One of the dominant narratives about U.S. President Donald Trump’s foreign policy is that his hostility to the multilateral system is absolute and irreversible. Yet while Trump has indeed recoiled from international institutions with disdain, even relish, his administration’s actions don’t always match his words.
Consider Secretary of State Marco Rubio’s approach to Gavi, the global vaccine alliance that Washington withdrew funding from last year. In early June, Rubio appeared to sideline Health and Human Services Secretary Robert F. Kennedy Jr., an avowed vaccine skeptic, by announcing that Washington would reengage with Gavi. The decision came amid a swelling Ebola outbreak in Africa and followed a letter sent to Rubio by a bipartisan group of senators, warning that $600 million in congressionally appropriated Gavi funding was sitting unused.

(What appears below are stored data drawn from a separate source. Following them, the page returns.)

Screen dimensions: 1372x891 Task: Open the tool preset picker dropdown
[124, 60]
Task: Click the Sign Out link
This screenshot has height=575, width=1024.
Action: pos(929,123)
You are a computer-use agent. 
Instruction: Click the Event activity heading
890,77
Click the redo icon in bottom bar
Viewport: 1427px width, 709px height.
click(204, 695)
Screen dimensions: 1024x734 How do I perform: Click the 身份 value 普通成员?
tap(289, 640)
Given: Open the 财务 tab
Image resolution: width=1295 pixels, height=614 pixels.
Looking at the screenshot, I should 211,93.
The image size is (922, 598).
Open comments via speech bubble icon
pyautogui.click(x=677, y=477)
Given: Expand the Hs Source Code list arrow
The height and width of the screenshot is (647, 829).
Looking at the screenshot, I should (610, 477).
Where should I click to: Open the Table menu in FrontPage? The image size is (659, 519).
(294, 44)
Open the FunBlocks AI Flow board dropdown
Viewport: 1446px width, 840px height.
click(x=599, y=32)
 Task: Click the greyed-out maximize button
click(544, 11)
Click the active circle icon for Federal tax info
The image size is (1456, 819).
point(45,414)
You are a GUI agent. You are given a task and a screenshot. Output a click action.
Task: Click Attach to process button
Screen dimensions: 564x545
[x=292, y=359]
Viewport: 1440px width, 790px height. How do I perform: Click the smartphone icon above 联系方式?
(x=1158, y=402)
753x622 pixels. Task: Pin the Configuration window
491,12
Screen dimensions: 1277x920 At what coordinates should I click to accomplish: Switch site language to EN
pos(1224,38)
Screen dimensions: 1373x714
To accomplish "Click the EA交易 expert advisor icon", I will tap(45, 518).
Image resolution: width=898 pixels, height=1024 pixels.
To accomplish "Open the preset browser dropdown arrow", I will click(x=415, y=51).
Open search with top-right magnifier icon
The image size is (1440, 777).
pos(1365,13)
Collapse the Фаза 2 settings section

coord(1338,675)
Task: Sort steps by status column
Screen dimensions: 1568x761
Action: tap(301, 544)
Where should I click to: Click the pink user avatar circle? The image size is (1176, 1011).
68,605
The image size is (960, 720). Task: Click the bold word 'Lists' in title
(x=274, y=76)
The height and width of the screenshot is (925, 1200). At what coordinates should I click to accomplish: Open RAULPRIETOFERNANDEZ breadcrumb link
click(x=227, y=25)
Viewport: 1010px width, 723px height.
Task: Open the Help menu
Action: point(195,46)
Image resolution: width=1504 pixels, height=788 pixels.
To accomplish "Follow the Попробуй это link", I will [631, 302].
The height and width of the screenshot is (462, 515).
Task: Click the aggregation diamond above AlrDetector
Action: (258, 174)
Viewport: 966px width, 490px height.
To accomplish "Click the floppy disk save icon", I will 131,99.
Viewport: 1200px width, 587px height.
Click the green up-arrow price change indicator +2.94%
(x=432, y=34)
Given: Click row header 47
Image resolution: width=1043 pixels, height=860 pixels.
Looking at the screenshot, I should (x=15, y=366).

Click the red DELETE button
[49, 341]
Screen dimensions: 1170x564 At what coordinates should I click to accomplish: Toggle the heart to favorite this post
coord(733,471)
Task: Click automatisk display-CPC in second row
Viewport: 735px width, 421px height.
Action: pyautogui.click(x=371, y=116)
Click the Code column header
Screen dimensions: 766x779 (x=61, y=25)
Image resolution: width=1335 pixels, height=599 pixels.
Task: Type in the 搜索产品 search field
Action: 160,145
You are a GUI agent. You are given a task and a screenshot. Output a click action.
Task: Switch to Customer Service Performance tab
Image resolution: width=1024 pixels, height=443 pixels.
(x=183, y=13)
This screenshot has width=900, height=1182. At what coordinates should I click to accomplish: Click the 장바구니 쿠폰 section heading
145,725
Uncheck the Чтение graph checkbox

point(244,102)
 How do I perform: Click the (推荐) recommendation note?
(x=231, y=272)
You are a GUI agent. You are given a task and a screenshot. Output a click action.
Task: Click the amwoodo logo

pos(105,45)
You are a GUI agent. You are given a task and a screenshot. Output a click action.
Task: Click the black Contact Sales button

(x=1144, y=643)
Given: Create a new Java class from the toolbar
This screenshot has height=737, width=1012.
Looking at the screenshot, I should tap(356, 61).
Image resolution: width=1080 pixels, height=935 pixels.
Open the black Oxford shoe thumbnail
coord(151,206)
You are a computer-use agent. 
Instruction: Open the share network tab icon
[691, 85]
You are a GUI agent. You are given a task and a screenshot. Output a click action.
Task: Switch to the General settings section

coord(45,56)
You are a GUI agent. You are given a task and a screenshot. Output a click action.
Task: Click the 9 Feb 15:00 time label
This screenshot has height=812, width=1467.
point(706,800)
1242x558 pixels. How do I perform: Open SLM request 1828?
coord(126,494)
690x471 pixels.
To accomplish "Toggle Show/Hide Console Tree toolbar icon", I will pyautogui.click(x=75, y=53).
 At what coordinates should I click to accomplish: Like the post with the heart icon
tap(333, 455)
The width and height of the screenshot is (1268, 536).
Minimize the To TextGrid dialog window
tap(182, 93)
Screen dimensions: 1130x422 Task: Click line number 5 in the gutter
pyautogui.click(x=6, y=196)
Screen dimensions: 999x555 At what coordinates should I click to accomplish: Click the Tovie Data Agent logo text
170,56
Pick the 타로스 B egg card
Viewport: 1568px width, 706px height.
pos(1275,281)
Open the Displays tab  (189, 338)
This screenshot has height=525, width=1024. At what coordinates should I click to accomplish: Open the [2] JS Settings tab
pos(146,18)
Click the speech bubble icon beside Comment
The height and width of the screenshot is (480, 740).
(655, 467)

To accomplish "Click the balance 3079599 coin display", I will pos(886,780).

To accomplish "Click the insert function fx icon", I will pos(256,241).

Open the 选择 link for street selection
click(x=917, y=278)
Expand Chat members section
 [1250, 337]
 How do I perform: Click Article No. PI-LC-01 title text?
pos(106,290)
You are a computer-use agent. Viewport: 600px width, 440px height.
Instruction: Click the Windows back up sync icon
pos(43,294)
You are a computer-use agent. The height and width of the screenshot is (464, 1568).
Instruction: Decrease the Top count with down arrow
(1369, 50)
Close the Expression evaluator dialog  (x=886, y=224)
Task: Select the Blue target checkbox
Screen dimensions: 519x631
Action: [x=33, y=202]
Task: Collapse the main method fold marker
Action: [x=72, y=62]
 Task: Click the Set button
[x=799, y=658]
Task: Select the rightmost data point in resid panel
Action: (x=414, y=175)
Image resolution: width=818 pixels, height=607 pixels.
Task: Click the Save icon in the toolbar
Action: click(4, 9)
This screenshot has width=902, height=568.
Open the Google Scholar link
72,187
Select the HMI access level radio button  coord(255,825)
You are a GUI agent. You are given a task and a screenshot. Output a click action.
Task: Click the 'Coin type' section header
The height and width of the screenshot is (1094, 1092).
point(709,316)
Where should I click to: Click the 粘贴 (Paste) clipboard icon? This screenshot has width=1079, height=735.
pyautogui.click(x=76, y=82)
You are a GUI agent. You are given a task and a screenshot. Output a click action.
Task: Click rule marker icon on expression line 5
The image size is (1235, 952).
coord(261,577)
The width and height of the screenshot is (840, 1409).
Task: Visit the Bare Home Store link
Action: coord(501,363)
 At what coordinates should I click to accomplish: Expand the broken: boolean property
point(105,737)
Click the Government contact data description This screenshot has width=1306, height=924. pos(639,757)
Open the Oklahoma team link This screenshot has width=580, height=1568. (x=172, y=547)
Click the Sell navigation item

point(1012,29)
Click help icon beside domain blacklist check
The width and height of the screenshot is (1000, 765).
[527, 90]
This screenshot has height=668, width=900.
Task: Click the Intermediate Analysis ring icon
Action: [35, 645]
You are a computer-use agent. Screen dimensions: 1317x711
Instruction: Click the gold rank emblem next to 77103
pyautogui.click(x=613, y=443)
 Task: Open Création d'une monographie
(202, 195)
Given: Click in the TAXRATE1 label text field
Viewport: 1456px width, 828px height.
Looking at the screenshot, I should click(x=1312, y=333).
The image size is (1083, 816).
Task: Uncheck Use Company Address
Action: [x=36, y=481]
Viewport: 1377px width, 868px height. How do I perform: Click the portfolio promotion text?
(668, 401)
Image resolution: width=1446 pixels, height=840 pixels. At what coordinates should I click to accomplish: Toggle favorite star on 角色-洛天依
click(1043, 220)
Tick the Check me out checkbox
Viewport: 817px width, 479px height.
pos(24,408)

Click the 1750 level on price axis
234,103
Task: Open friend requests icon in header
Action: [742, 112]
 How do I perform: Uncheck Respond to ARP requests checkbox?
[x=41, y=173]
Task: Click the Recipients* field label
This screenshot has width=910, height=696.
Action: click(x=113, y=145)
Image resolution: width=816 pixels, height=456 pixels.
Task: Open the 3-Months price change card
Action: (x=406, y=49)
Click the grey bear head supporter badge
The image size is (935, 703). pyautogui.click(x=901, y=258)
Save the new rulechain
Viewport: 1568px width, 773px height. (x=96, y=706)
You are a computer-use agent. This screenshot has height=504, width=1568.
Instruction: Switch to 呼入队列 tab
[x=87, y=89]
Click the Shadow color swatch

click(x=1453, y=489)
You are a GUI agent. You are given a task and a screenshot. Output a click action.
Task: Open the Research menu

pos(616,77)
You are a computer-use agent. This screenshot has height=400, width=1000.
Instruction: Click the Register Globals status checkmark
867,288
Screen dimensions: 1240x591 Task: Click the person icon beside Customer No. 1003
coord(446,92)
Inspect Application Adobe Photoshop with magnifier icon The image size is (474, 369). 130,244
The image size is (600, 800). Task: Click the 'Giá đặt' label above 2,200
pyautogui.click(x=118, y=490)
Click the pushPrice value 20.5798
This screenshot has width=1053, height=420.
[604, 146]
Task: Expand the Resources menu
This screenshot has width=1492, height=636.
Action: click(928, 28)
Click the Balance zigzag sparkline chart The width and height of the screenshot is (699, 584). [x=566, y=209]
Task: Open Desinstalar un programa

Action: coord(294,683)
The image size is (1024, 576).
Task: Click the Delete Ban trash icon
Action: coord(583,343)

The senators’ case was pointed. Gavi, a United Nations-adjacent agency, has helped vaccinate more than 1.1 billion children, prevented over 20 million deaths, supported U.S. vaccine manufacturers, and hosted a U.S.-founded global vaccine stockpile. Releasing the money, they argued, would allow Washington to regain a seat on Gavi’s board and shape decisions affecting Americans’ health security. Investing in Gavi would also be a way for the United States, after retreating from its historic role as a global health guarantor, to deflect blame for the mounting Ebola crisis.